Un climat politique au bord de l’implosion
La disparition d’Anicet Ekane survient dans un Cameroun encore crispé par le scrutin présidentiel, dont les résultats ont été contestés par une partie de l’opposition, notamment les soutiens d’Issa Tchiroma Bakary, aujourd’hui réfugié en Gambie. Les tensions restent vives, d’autant que les images de la répression – 48 morts selon les ONG – ont profondément marqué l’opinion, tandis que de nombreux militants demeurent en détention.
Dans un communiqué publié lundi soir, Issa Tchiroma Bakary a dénoncé une mort « dont les circonstances sont d’une brutalité juridique et humaine inqualifiable ». S’adressant aux Camerounais, il a ajouté que « le sang d’Anicet Ekane n’appelait pas à la vengeance, mais à la justice », tout en assurant aux familles des prisonniers politiques qu’elles « ne sont pas seules ».
L’arrestation d’Ekane puis son décès s’inscrivent dans ce climat d’hostilité généralisée. Pour beaucoup, il devient le visage de la dérive sécuritaire d’un régime aux abois. Plusieurs organisations camerounaises de défense des droits humains appellent désormais à une enquête indépendante. À Douala comme à Yaoundé, des rassemblements discrets mais déterminés se forment déjà, malgré les interdictions préfectorales, laissant craindre de nouveaux affrontements.

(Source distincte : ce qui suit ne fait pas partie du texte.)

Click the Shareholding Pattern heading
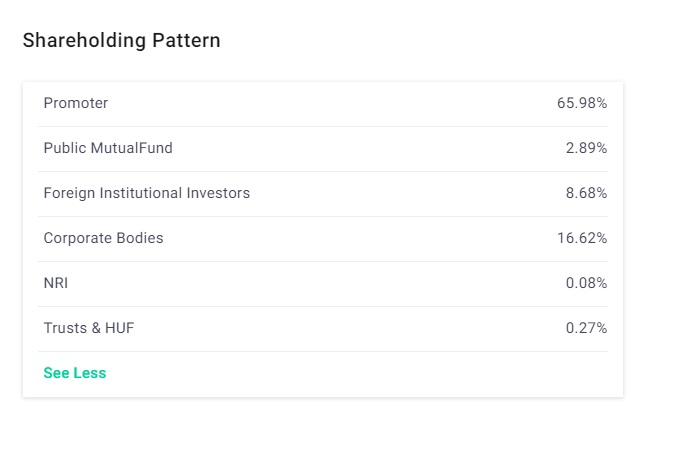This screenshot has height=456, width=676. click(x=121, y=41)
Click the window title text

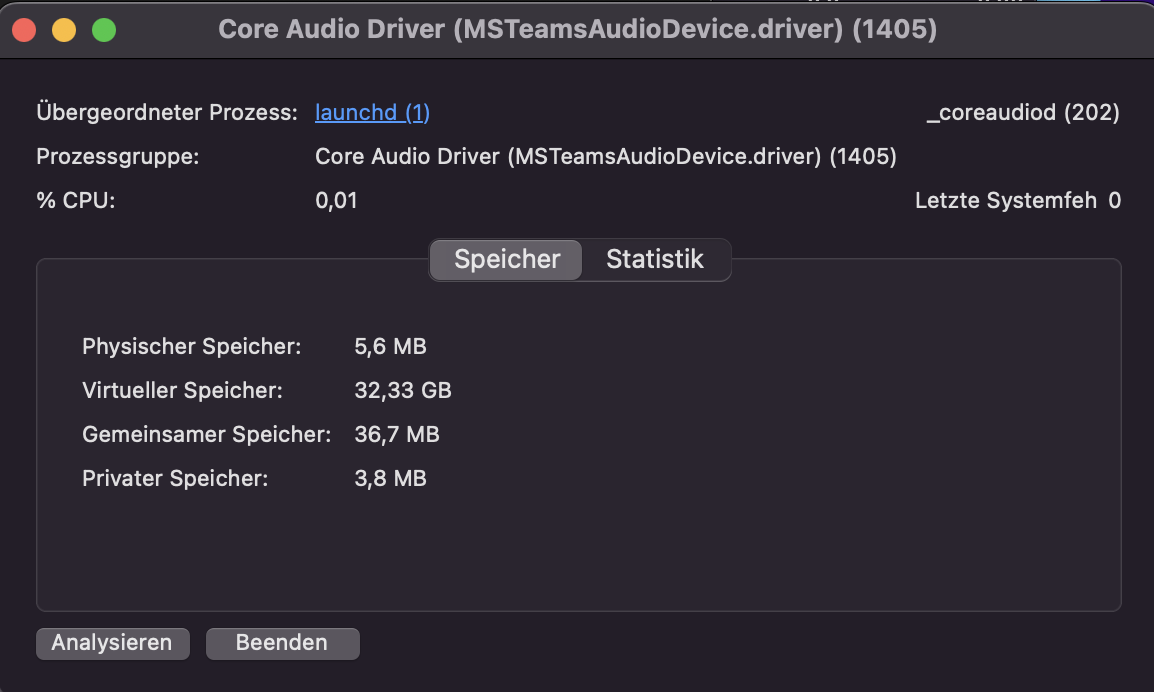click(x=577, y=30)
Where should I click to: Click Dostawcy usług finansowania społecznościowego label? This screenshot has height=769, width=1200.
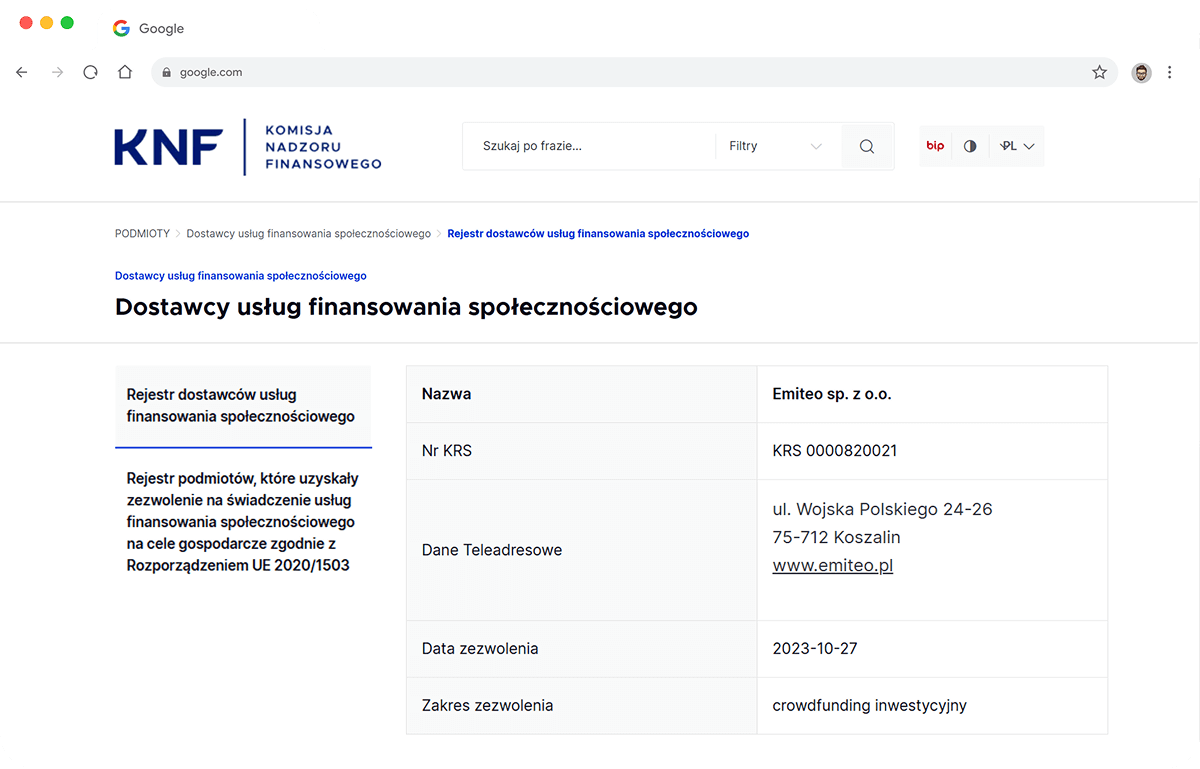pyautogui.click(x=240, y=275)
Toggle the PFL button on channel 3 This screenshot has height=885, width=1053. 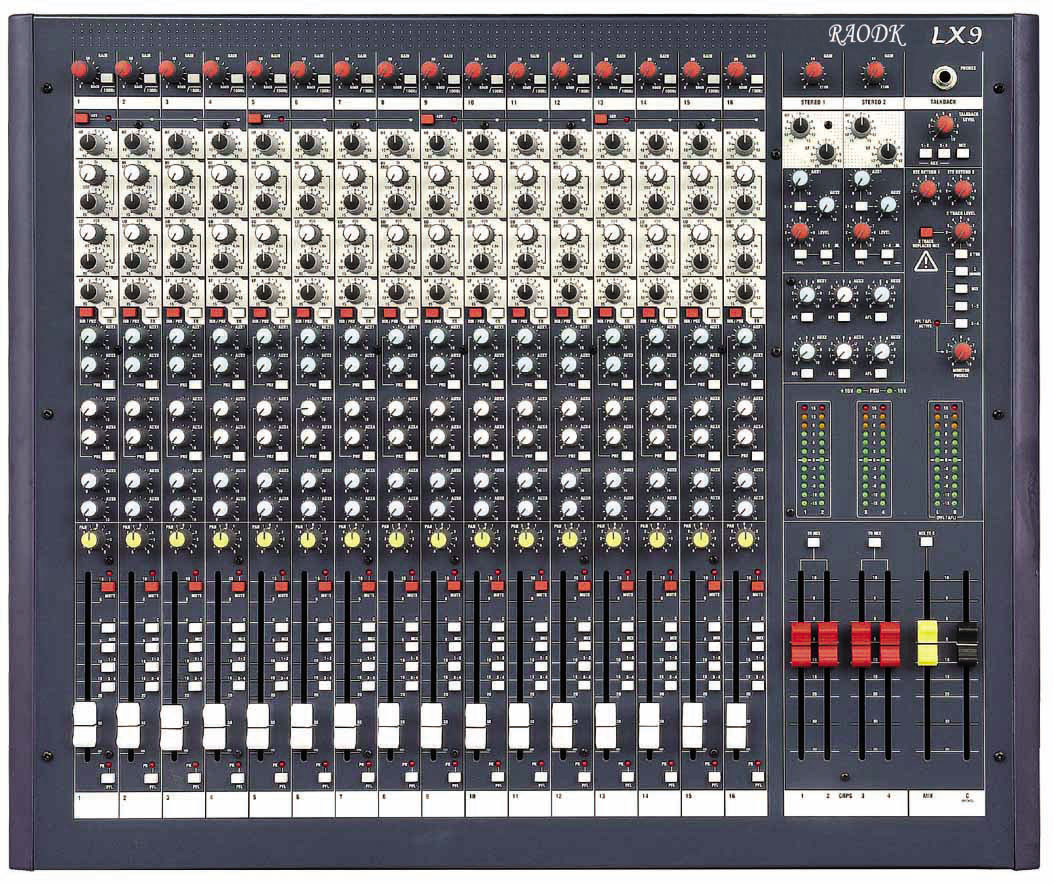[193, 778]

Une figure politique qui dérangeait jusqu’au bout
Anicet Ekane n’était pas un opposant comme les autres. Né en 1951 à Douala, Anicet Ekane avait rejoint l’Union nationale des étudiants du Kamerun (Unek) dans les années 1970, avant d’adhérer en 1973 à l’UPC (Union des populations du Cameroun), parti longtemps interdit, puis de créer le Manidem en 1995. Intellectuel marxiste assumé, ancien professeur de philosophie politique, il était connu pour son refus catégorique de pactiser avec le pouvoir. Journal du Cameroun rappelait encore récemment son « intransigeance » et son refus de rejoindre les coalitions modérées, préférant un positionnement frontal contre le système Biya.
Sa mort en détention apparaît, aux yeux de ses sympathisants, comme la suite logique d’une trajectoire de confrontation. Pour le régime, elle ouvre une séquence à hauts risques : la possibilité d’un nouveau cycle de manifestations, alors que le pays peine déjà à contenir les tensions sécuritaires dans le Nord-Ouest et le Sud-Ouest.
Au-delà du Manidem, c’est toute l’opposition qui réagit. Plusieurs figures, dont des membres de la plateforme soutenant Tchiroma, dénoncent une « dérive autoritaire sans précédent ». Dans les quartiers populaires de Douala, où Ekane restait très implanté, les témoignages recueillis auprès de membres de la diaspora camerounaise évoquent une « immense colère ».
Si le gouvernement espère étouffer la polémique par la promesse d’une enquête, le pari est loin d’être gagné. Dans les rangs des diplomates africains à Yaoundé, certains craignent que la mort d’Ekane ne devienne « le point de rupture d’une crise déjà hors de contrôle ».